Bernard Gwarada Special Correspondent
COVID-19 has wreaked havoc across the world and the sporting landscape has not been spared, with football being hit hard, as a result of the indefinite suspension of leagues and events.

The current football business model worldwide, including Zimbabwe, is based on three income streams – broadcasting rights, commercial (sponsorship and advertising around the stadium, catering, partnerships) and match day revenue (ticket sales and promotion items, corporate hospitality services).

Over the years football has evolved from being a mere social activity, into a viable commercial venture.

In countries where it is well managed, it has made some significant economic impact.

Technology, in the form of live streaming of matches, has managed to bring fans closer to action from anywhere in the world.

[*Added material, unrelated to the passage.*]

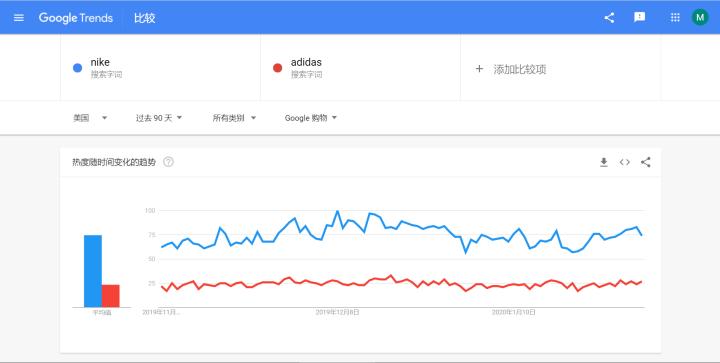The width and height of the screenshot is (720, 363).
Task: Open the account avatar M
Action: pos(700,17)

However, in the midst of this COVID-19, research has shown that focus on sport, and in particular football, may seem to be trivial as Governments are focusing on suppression strategies for the pandemic.

 Cancellations effects

In Zimbabwe, the 2020 PSL season was suspended indefinitely and media reports have revealed local football clubs have been hit hard, economically, by Covid-19.

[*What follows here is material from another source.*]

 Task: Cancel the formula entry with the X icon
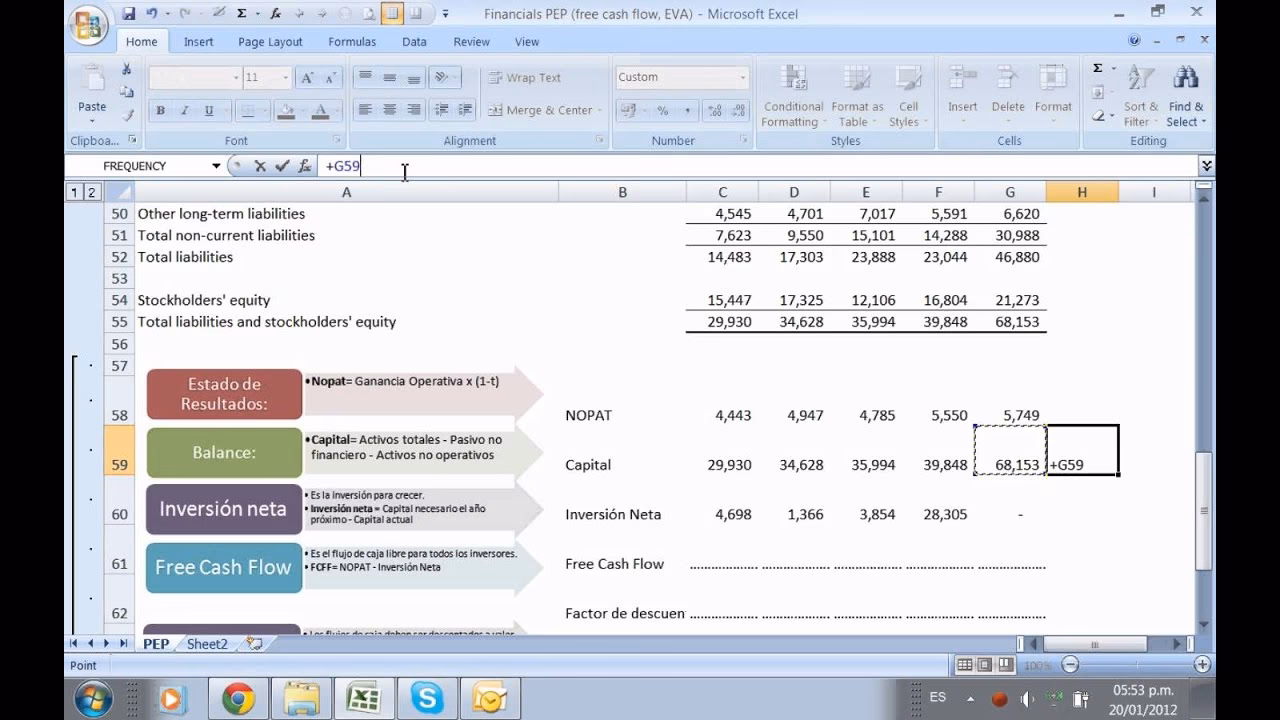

Footballers Union of Zimbabwe president, Desmond Maringwa, has been raising concerns over players’ welfare.

A number of our clubs are struggling as many are bankrolled by individual business people, whose business operations have been badly hit, because the country is on lockdown.

If the top five major leagues in the world — La Liga (Spain), Serie A  (Italy), Premiership  Premier League (England), Bundesliga (Germany) and Ligue 1 (France) — are counting their losses, as a result of suspension of their seasons, surely the local teams are in a worse situation.

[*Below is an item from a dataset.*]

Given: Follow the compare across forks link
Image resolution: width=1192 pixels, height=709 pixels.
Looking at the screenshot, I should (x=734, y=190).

According to KPMG, a combined 501 matches for the Big Five Leagues are yet to be played, with Premier League having 92 matches, LaLiga 74, Bundesliga 110, Serie A 124 and La Liga 101.

It is also stated the Premier League will likely face a gross revenue loss of about € 1,250 million.

Out of the 92 game still to be played, the clubs are set to lose out €170 to €180 million in match-day revenues; €700 to €800 million in broadcast revenues and € 250 to €300 million in sponsorship earnings and performance bonuses.

These are high stakes for the game.

It’s a territory we have never been in since football exploded as a global business power.

 Broadcasting TV Rights

The Daily Telegraph reports that the value of the Premier League’s overseas broadcasting rights for 2019-22 rose by 35 percent to £4.35 billion, making it a cash cow.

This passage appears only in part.